Health IT, Hospitals

Wow of the Week: Medical school honors donated bodies, but how long before virtual dissections dominate?

Human anatomy class is a right of passage for medical school students, but the bodies […]

Human anatomy class is a right of passage for medical school students, but the bodies they dissect tend to be an afterthought. Who can know the story behind this person on the lab table before them and the choices that ultimately brought them there? The opportunity to go to med school tuition free? A strong belief in education? A small gesture that they will continue to have value once they’ve shed this mortal coil?

University of Cincinnati College of Medicine is hosting its annual body donor memorial today. It is one of many that are held by medical schools around the country, mainly for the benefit of families so they can say good bye to loved ones. It is also a chance for medical school students to humanize the cadavers they dissect. The Medical College receives more than 400 bodies each year, some by families who see it as the most reasonable alternative to a costly funeral.

But it may be a fading practice. There’s a shortage of cadavers and ironically, the rise in organ donors is partly to blame. A body without organs is useless to a medical school seeking to teach their students human anatomy. The price of processing bodies (it is illegal to sell bodies) is roughly $1,300.

So medical schools are increasingly shifting to virtual dissection tools with iPads. Others have compromised. Columbia Medical School, for example uses an iPad app developed by a couple of medical school students that helps students interact with a particular part of the party and zoom in to view skin, muscle, tendons or bone. It’s an approach that varies from school to school.

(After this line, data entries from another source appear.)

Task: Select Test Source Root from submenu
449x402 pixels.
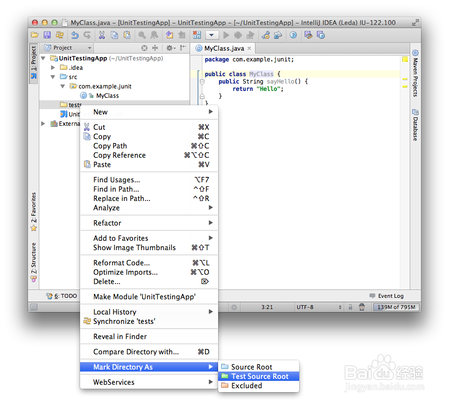Action: click(259, 376)
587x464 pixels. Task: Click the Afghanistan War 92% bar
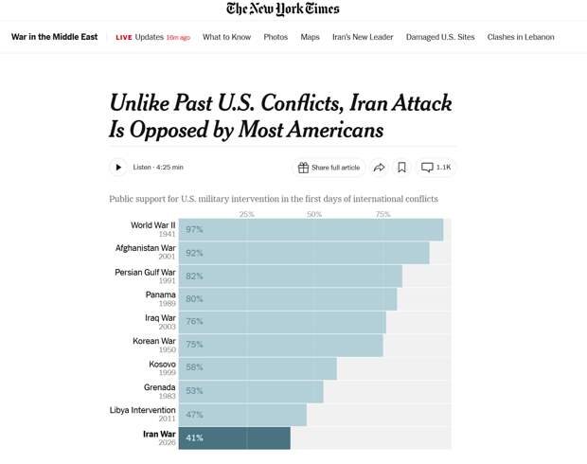(x=304, y=253)
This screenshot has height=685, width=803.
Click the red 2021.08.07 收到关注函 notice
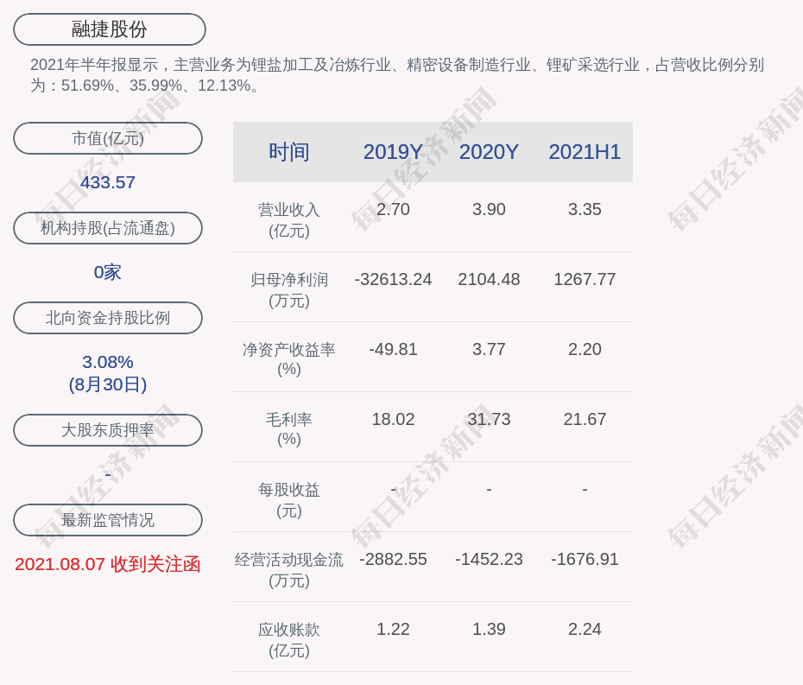[108, 564]
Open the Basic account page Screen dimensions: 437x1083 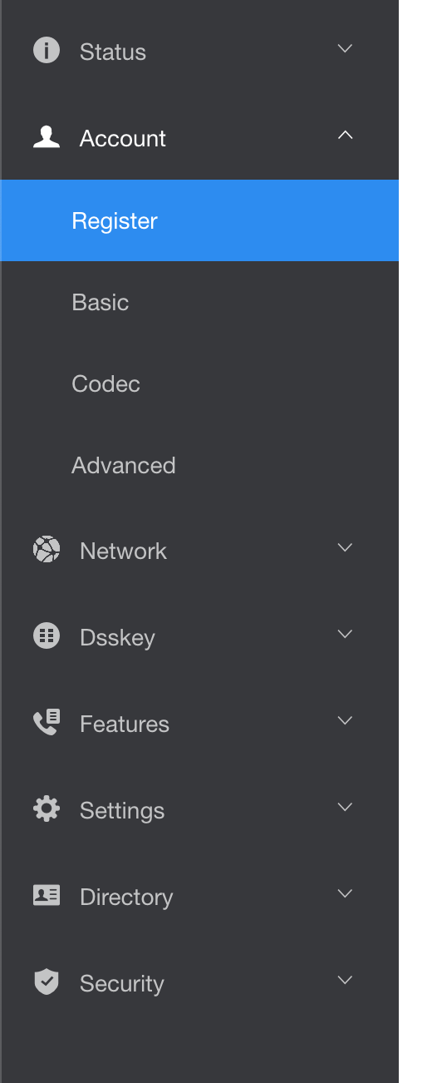[x=199, y=302]
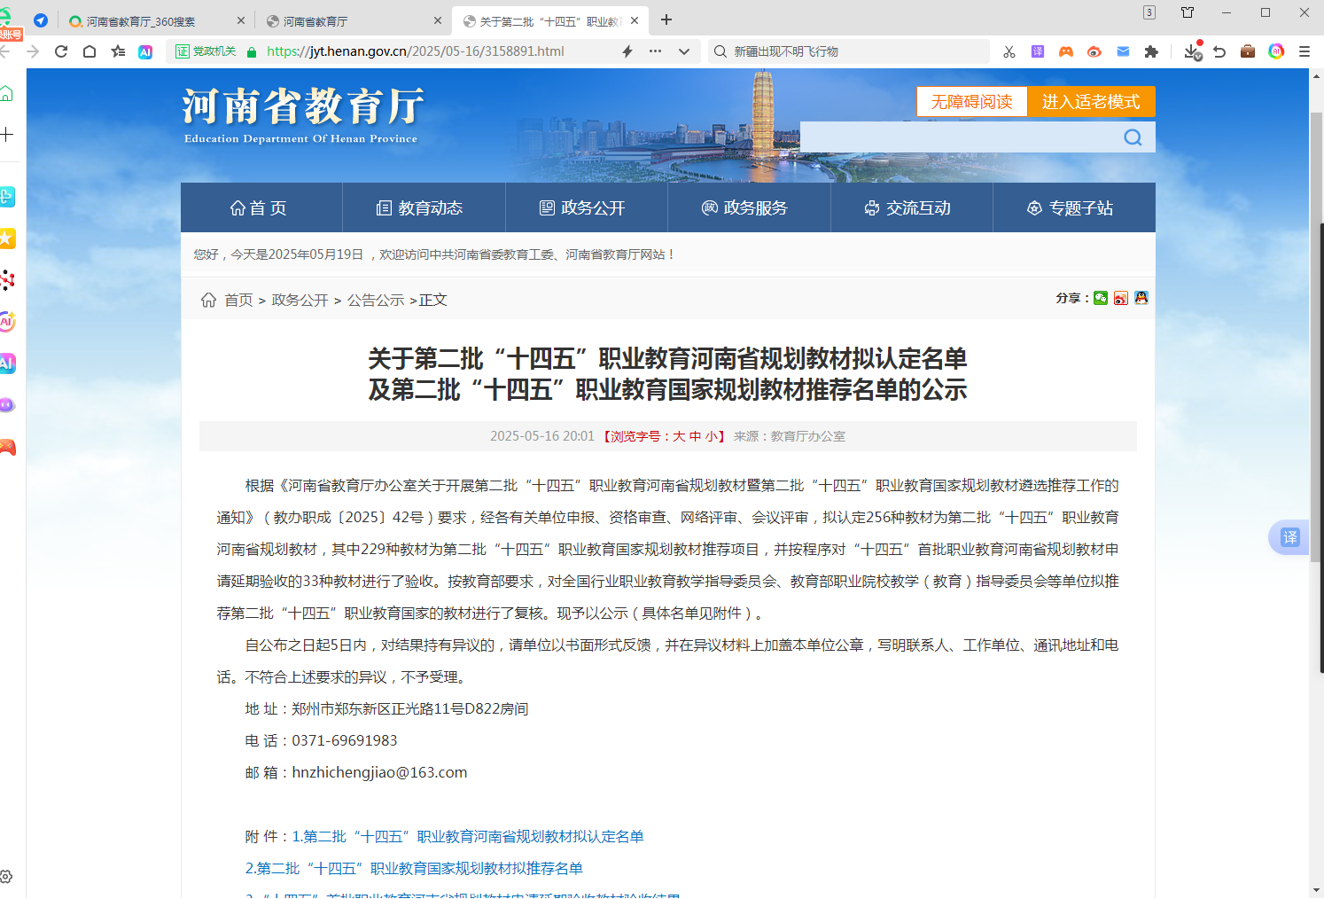The width and height of the screenshot is (1324, 899).
Task: Open the browser hamburger main menu
Action: pyautogui.click(x=1305, y=51)
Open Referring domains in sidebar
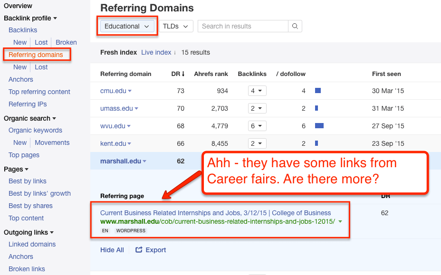The image size is (441, 275). click(36, 55)
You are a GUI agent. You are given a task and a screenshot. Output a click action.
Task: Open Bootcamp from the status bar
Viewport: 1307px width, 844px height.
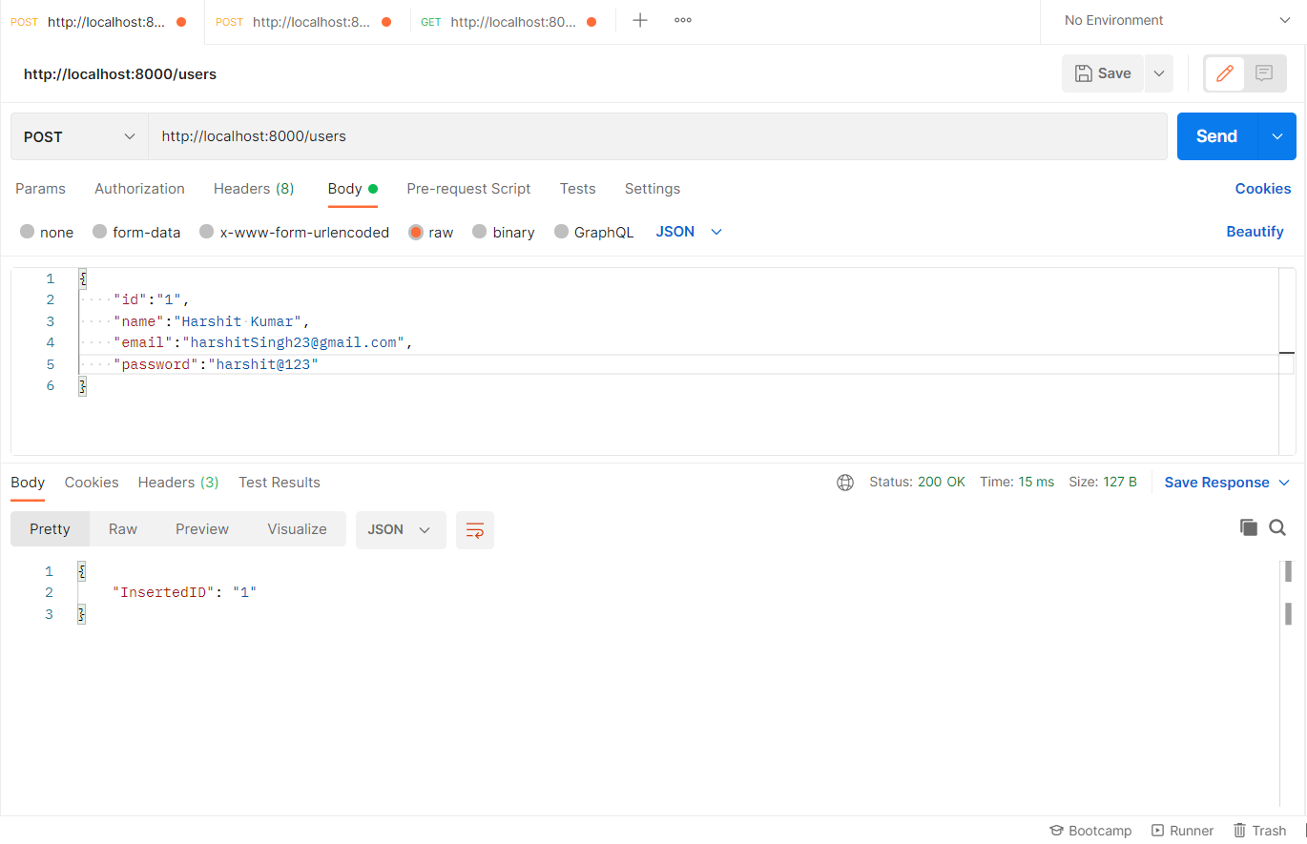coord(1090,830)
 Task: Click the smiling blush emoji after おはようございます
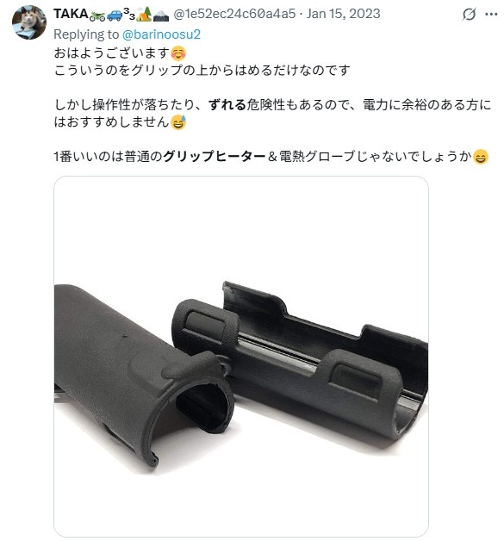tap(178, 53)
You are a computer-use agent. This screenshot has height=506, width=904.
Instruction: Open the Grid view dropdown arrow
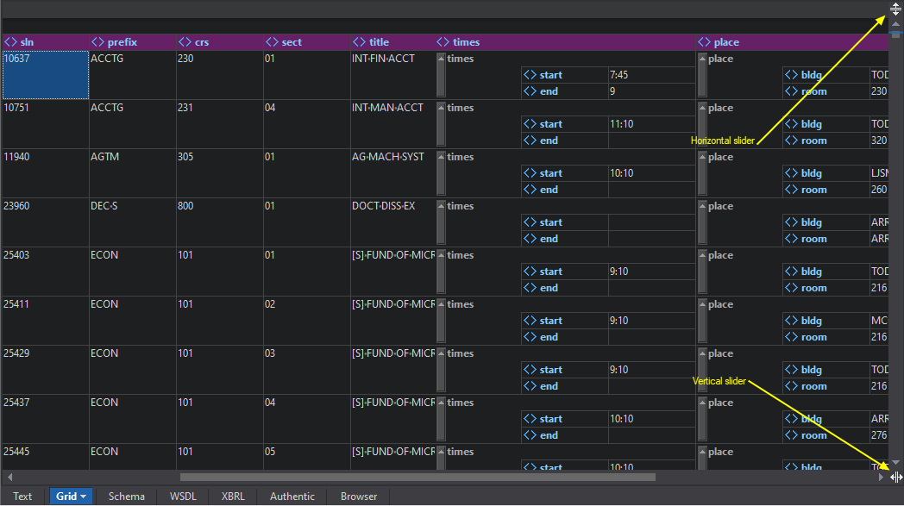[x=84, y=497]
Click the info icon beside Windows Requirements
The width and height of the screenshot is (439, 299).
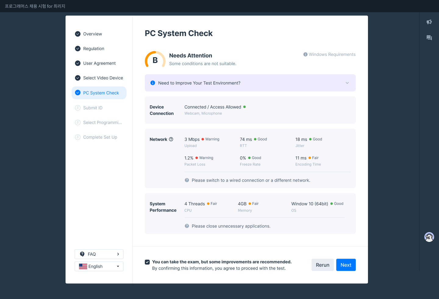305,54
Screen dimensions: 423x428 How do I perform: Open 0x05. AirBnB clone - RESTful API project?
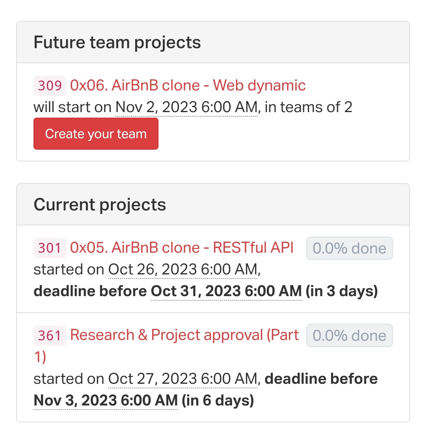click(x=182, y=248)
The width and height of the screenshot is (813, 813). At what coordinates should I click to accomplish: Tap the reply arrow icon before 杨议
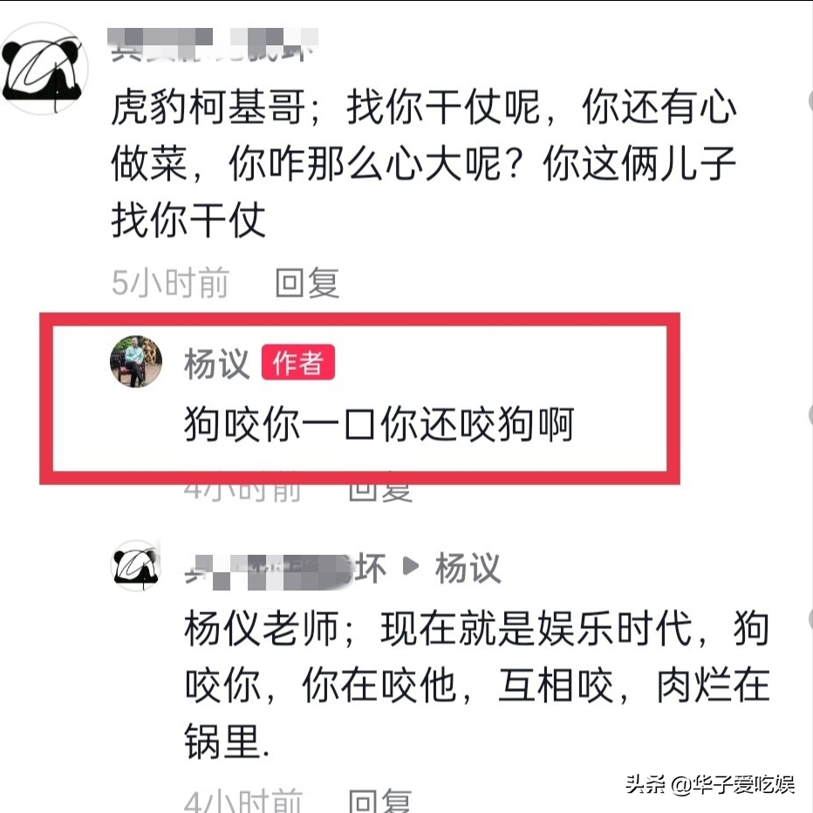[410, 565]
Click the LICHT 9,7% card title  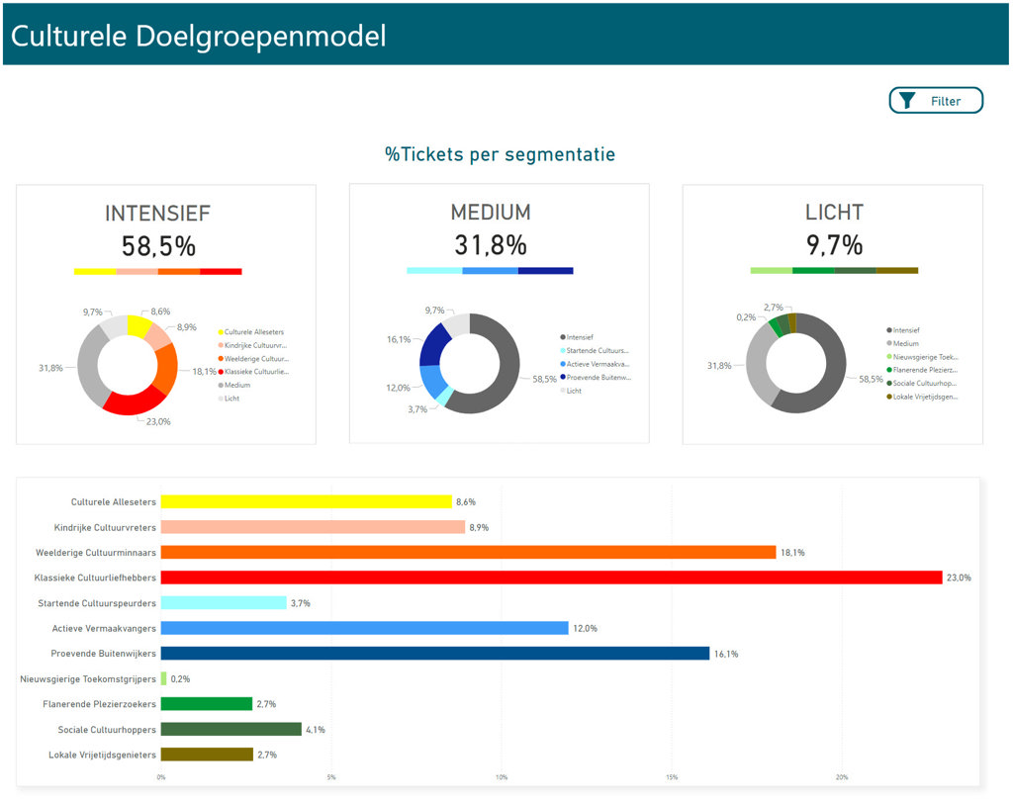[x=834, y=213]
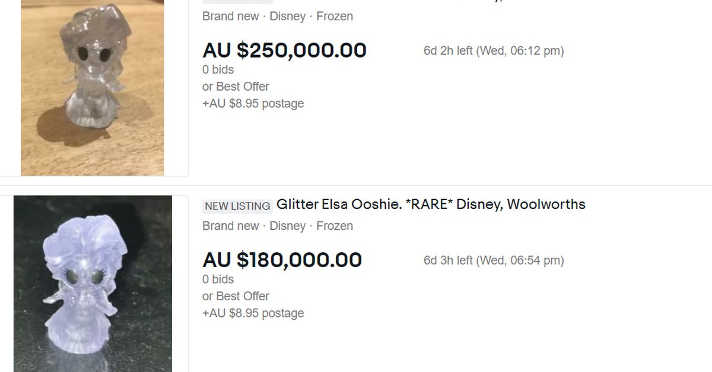Click '0 bids' under the $180,000 listing

(x=218, y=280)
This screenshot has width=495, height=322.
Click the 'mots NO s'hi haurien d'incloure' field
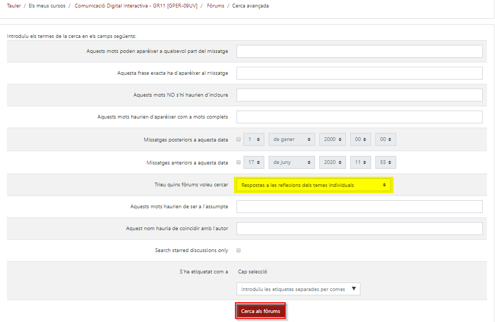(359, 95)
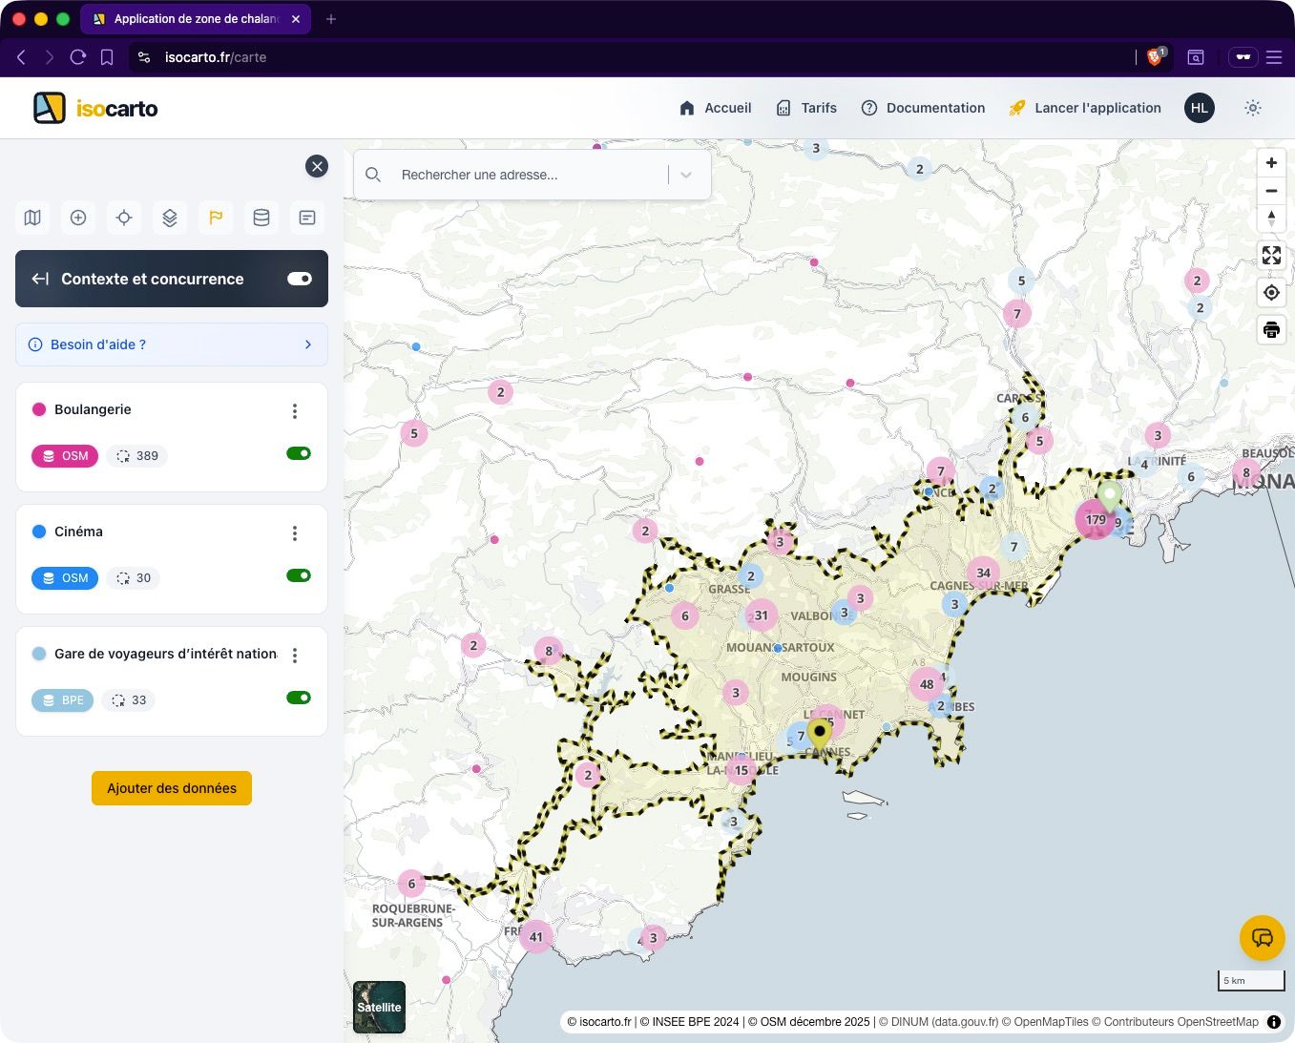
Task: Activate the crosshair locate tool
Action: click(x=124, y=218)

Australia-based Anatomedia developed a virtual cadaver that lets programmers assign tactile qualities and make objects respond to the movement which can be stiffness, and textures like the firmness of muscle or the flabbiness of belly fat. Norman Eizenberg, an associate professor at Monash University, founded the company.

In an interview with Digital Trends, Eizenberg compared the time-consuming process of normal dissection with a digital approach: “You can’t just take a knife and fork and start cutting…You need to make the dissections on the cadaver and clear away fat, clear away fibers—all the tissues that hold us together.” In a regular medical school setting it would take a student several days to accomplish what takes them a few clicks on a computer—each screen on Anatomedia represents a week worth of dissection. “On the screen it would take seconds to go to the next level.”

Programs at universities like Tufts and Stanford have taken a hybrid approach and included digital cadavers as part of the training. But W. Paul Brown, a consulting associate professor at the Stanford School of Medicine’s clinical anatomy division, said digital dissection can’t beat training on actual cadavers.

“There are some things you can do with a cadaver that you can’t do virtually,” he said. “You can lift up a muscle and look underneath it, or you can follow a blood vessel. You can actually feel things. You can have those sensations and wrap your hands around an organ to help with your mental modeling.”

Ellie Farr, a second-year medical students, who is among a medical students group participating in the body donor memorial day event, said she hoped the shift to digital cadavers would be limited.  “A lot of programs across the country are moving to online or digital dissection, For me, I don’t get a comprehensive understanding of the location and variation of the anatomy unless I see it myself.”

Update: This story was updated to include more context on what’s causing the shift to virtual dissection.

Update 2: I misattributed a quote to Norman Eizenberg that I should have attributed to Ellie Farr. I have corrected that error and also added another quote from another source for additional context.